ASSIGNED TASK:
Output only the lines below that start at the line containing "Task: Click the ND opening total u46.5" and end at the line containing "Click Update Settings", with both ends kept.

PROVIDED INFORMATION Start Marker

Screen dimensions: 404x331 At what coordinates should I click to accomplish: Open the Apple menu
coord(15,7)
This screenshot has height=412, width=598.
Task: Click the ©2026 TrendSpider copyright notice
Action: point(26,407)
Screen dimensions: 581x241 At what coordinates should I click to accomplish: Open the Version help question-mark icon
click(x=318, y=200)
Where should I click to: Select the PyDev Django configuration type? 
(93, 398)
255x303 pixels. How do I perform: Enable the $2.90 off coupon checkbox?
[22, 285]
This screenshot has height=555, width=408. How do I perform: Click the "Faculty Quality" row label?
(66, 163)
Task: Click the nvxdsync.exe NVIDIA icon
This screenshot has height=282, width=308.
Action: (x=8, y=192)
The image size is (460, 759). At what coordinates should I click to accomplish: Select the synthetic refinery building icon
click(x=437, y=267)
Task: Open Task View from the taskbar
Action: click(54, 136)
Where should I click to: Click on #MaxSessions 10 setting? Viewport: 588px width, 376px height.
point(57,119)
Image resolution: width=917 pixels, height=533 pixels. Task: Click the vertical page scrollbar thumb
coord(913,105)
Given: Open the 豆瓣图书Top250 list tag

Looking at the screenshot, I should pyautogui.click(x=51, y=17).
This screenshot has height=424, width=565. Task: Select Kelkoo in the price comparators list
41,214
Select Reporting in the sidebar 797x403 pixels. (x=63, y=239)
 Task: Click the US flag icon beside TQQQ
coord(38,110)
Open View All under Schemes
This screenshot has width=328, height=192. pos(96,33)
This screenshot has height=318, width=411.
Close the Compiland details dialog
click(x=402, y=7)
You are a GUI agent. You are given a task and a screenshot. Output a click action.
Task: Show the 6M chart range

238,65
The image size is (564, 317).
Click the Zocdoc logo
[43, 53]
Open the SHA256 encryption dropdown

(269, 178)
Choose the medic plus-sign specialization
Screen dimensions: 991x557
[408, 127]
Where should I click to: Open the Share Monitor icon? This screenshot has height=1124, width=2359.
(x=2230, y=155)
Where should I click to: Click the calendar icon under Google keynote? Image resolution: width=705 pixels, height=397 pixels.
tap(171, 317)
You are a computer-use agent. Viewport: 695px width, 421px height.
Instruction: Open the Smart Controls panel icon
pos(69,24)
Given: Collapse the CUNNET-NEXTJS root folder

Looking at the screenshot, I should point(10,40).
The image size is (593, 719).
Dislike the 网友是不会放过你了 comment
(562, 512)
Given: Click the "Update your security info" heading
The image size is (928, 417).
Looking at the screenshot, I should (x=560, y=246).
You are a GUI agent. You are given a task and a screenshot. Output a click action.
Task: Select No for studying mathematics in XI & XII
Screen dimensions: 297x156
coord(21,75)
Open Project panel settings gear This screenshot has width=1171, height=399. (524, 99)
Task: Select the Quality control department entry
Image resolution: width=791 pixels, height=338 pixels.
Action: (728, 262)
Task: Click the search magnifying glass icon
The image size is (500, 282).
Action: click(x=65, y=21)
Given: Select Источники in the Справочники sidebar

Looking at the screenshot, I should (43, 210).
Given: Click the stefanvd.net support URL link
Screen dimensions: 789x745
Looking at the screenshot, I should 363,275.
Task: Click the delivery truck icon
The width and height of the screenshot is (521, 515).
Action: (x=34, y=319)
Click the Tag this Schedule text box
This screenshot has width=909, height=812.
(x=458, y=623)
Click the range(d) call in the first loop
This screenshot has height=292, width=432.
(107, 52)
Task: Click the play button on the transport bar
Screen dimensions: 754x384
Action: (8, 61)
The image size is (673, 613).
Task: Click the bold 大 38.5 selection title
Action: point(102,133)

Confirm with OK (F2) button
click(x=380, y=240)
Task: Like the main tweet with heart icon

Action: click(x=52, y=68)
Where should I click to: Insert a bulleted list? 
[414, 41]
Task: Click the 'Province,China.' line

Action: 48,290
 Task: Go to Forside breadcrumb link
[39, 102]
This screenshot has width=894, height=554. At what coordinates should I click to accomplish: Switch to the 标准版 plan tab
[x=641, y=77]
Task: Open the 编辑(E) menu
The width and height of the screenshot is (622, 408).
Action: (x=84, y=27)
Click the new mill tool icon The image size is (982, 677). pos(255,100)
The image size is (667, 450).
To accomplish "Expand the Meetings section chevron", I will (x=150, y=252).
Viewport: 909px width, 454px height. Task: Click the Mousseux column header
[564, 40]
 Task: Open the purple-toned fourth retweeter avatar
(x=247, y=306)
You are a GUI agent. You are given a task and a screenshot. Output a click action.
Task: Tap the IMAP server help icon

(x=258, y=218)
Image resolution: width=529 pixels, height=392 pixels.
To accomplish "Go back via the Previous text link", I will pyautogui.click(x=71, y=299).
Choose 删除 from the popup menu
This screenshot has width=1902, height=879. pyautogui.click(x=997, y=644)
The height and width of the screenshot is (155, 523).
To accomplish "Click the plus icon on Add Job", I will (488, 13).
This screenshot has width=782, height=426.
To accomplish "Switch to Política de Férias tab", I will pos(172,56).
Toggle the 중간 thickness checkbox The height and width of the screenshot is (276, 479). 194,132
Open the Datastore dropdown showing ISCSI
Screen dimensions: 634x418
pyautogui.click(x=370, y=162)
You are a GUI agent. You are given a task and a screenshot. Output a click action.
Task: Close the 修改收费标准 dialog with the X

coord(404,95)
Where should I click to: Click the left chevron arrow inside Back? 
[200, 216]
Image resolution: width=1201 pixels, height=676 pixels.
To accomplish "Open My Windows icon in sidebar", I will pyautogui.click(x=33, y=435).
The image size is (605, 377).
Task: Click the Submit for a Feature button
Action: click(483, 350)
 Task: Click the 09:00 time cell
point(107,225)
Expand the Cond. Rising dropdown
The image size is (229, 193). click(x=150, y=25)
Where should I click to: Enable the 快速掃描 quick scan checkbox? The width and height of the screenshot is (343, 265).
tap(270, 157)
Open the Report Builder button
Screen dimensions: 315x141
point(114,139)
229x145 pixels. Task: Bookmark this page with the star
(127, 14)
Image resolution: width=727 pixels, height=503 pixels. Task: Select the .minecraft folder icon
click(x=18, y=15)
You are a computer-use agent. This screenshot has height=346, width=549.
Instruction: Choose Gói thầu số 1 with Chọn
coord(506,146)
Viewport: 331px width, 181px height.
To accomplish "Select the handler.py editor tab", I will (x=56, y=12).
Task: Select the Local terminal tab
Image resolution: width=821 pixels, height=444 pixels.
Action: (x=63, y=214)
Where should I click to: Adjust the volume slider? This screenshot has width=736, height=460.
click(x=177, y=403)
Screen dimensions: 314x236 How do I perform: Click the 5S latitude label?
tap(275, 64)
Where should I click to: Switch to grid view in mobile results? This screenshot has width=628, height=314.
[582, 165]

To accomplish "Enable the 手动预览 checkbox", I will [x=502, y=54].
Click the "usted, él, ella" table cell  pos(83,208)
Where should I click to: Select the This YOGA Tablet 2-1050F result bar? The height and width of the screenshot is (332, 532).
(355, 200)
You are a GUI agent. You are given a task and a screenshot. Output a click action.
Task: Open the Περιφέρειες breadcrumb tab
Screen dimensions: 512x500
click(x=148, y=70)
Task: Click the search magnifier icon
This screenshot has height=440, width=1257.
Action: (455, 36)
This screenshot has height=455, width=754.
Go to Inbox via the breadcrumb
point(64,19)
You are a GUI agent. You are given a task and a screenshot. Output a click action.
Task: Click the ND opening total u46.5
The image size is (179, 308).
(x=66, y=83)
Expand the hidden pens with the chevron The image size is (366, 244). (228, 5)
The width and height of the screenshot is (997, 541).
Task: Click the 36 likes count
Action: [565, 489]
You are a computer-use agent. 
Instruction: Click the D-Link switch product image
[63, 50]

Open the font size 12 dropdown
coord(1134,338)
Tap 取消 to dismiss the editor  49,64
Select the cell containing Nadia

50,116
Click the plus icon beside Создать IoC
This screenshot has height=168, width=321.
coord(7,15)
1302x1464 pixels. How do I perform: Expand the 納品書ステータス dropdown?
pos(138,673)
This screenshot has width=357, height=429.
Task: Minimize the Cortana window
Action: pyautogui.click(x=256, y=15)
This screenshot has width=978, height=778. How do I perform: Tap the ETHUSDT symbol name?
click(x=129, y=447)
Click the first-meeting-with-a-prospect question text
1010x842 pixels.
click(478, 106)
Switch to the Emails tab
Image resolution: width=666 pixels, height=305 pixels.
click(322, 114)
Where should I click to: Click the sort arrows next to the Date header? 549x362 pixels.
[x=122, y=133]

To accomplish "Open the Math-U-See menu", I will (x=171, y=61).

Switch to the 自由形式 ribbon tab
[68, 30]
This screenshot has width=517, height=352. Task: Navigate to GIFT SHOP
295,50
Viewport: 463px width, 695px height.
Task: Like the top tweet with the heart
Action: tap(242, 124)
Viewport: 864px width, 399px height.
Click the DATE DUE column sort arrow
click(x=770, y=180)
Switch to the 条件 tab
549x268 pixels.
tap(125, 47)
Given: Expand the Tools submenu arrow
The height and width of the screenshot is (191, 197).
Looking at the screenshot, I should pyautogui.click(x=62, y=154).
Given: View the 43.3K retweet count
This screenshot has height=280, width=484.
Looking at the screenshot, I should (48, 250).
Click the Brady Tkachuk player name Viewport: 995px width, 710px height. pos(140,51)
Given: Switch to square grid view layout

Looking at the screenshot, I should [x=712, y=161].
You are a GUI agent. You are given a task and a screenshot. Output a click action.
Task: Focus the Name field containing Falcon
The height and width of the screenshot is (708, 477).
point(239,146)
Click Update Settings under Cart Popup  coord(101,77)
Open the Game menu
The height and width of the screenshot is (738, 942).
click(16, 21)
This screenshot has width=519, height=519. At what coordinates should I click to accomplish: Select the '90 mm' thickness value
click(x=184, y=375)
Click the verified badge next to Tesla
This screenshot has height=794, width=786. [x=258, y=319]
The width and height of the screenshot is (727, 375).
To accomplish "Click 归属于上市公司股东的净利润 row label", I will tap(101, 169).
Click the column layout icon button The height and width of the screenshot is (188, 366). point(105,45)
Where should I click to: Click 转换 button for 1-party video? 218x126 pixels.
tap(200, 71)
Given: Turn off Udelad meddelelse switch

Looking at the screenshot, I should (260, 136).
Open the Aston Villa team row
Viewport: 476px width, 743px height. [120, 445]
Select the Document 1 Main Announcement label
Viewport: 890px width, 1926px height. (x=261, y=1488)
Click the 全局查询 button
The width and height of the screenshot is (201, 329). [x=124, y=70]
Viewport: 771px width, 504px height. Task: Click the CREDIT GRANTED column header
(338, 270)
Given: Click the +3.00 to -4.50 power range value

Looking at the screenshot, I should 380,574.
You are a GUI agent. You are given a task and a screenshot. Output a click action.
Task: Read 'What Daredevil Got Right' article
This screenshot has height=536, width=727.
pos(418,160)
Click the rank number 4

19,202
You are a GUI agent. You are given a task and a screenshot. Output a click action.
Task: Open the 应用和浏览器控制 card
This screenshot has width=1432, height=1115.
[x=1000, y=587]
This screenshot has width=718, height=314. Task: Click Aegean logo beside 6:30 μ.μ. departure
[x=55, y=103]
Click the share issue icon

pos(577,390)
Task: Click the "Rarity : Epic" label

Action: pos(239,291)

PROVIDED INFORMATION End Marker

WRITTEN SOLUTION:
Task: Click the ND opening total u46.5
The image size is (179, 308).
(x=66, y=83)
Expand the hidden pens with the chevron The image size is (366, 244). (228, 5)
The width and height of the screenshot is (997, 541).
Task: Click the 36 likes count
Action: [565, 489]
You are a computer-use agent. 
Instruction: Click the D-Link switch product image
[63, 50]

Open the font size 12 dropdown
coord(1134,338)
Tap 取消 to dismiss the editor  49,64
Select the cell containing Nadia

50,116
Click the plus icon beside Создать IoC
This screenshot has height=168, width=321.
coord(7,15)
1302x1464 pixels. How do I perform: Expand the 納品書ステータス dropdown?
pos(138,673)
This screenshot has width=357, height=429.
Task: Minimize the Cortana window
Action: pyautogui.click(x=256, y=15)
This screenshot has width=978, height=778. How do I perform: Tap the ETHUSDT symbol name?
click(x=129, y=447)
Click the first-meeting-with-a-prospect question text
1010x842 pixels.
click(478, 106)
Switch to the Emails tab
Image resolution: width=666 pixels, height=305 pixels.
click(322, 114)
Where should I click to: Click the sort arrows next to the Date header? 549x362 pixels.
[x=122, y=133]

To accomplish "Open the Math-U-See menu", I will (x=171, y=61).

Switch to the 自由形式 ribbon tab
[68, 30]
This screenshot has width=517, height=352. Task: Navigate to GIFT SHOP
295,50
Viewport: 463px width, 695px height.
Task: Like the top tweet with the heart
Action: tap(242, 124)
Viewport: 864px width, 399px height.
Click the DATE DUE column sort arrow
click(x=770, y=180)
Switch to the 条件 tab
549x268 pixels.
tap(125, 47)
Given: Expand the Tools submenu arrow
The height and width of the screenshot is (191, 197).
Looking at the screenshot, I should pyautogui.click(x=62, y=154).
Given: View the 43.3K retweet count
This screenshot has height=280, width=484.
Looking at the screenshot, I should (48, 250).
Click the Brady Tkachuk player name Viewport: 995px width, 710px height. pos(140,51)
Given: Switch to square grid view layout

Looking at the screenshot, I should [x=712, y=161].
You are a GUI agent. You are given a task and a screenshot. Output a click action.
Task: Focus the Name field containing Falcon
The height and width of the screenshot is (708, 477).
point(239,146)
Click Update Settings under Cart Popup  coord(101,77)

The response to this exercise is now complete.